News

Student Research Published in National Journal

On Monday, Lauren Howard ’12, Jimmy Philps ’12, Jamie Shenk ’12 and Min Jae Yoo ’12 joined the distinguished ranks of published scientific researchers.

After students in the Biology 580 class taught by Geoffrey Tanner, Instructor in Biology, conducted an ecology project last spring, Tanner submitted several of their research projects to the Journal of Experimental Secondary Science (JESS), “a professionally reviewed journal of high school science research,” according to the journal’s website.

Howard, Philps, Shenk and Yoo studied the effect of nitrogen levels in soil on the closure times of Venus Flytraps. They found that flytraps in nitrogen-rich soil tended either to close more slowly or to stop closing entirely.

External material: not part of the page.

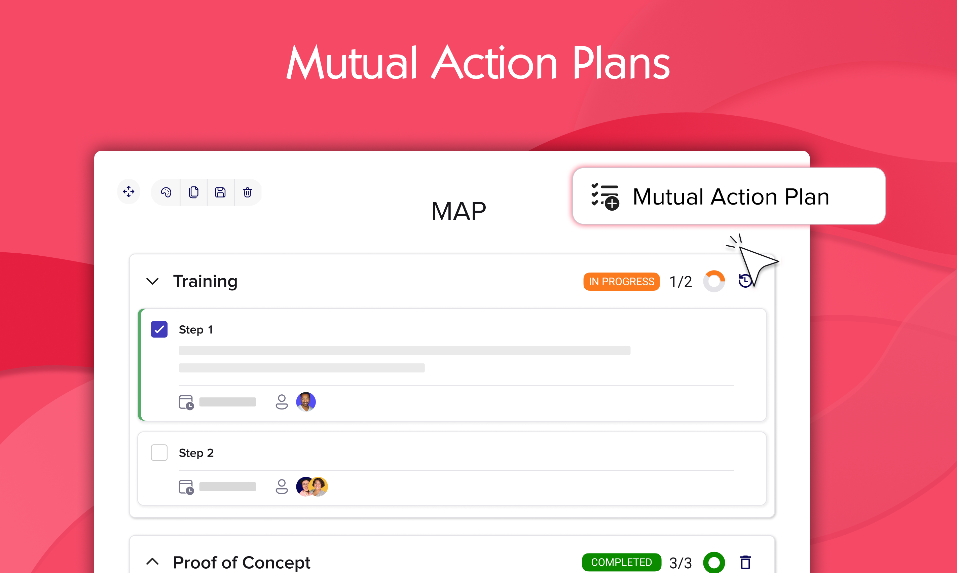Click the history clock icon in Training
957x573 pixels.
[x=745, y=281]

Tanner approached the students about publishing their paper because the experiment had yielded clear and tangible results. “I sent [to JESS] the [papers] that I thought had the most interesting results, not that the other papers weren’t interesting, but some papers didn’t get any sort of monumental result,” he said.

Tanner said that he had never before had students publish a paper from his class. When the journal published the article, Tanner and the students toasted with apple cider to celebrate, according to Shenk.

The students proposed the experiment on Venus Flytraps because they knew that nitrogen-poor soil causes the flytraps to eat flies. The students hypothesized that if the flytraps lived in nitrogen-rich soil they might stop eating flies all together.

The group bought Venus Flytraps and positioned half of them in nitrogen-rich soil and the other half in nitrogen-poor soil. They used fertilizer to boost nitrogen levels in the nitrogen-rich soil and used peat moss to deplete the nitrogen levels in the nitrogen-poor soil. The group tested the nitrogen levels of the soil daily.

After testing the nitrogen levels, the group members used a pencil to touch the sensor that causes the trap to close and recorded the flytrap’s closure time.

Initially, the group planned to release flies into the containers of flytraps and count the remaining flies after the flytraps had eaten them. However, after the first batch of flies died, and the second batch never hatched, the group needed to rework the experiment.

Howard brainstormed the idea to trigger the sensors with a pencil. Tanner said that her plan salvaged the project.

“That ended up being a far better design because it was something they could quantify in terms of time. They ended up having two or three different really nice quantitative measures of the flytraps’ behavior,” he said.

Tanner sent the paper to JESS last spring and informed the group over the summer that the journal had decided to publish it.

However, the decision to publish the article also presented several difficulties. Once a scientific journal accepts a paper, other scientists critique it and may propose additional experiments.

Due to time constraints and a lack of resources, the students could not perform more experimentation. In addition, after the initial submission to JESS, the students had to edit portions of the paper but struggled because they completed it months before.

“A lot of it was trying to go back and figure out what we were doing or going back and trying to rework the statistics,” said Shenk.

Though the process was time consuming, the students responded well to the editorial critiques, according to Tanner.

“They were still able to produce a really good final product even though things didn’t work out the way they originally planned. It was good for me to see how innovative and insightful the students could be even when they were up against a wall,” he said.

“I was glad that Dr. Tanner inspired us to keep working on the project from last year because I never would have known that it was worth the extra effort without him,” said Philps.

“It was a relief to know that all the work we had put into it for the class and then this fall had actually paid off,” said Shenk.

The published article is available to be read online at the JESS website.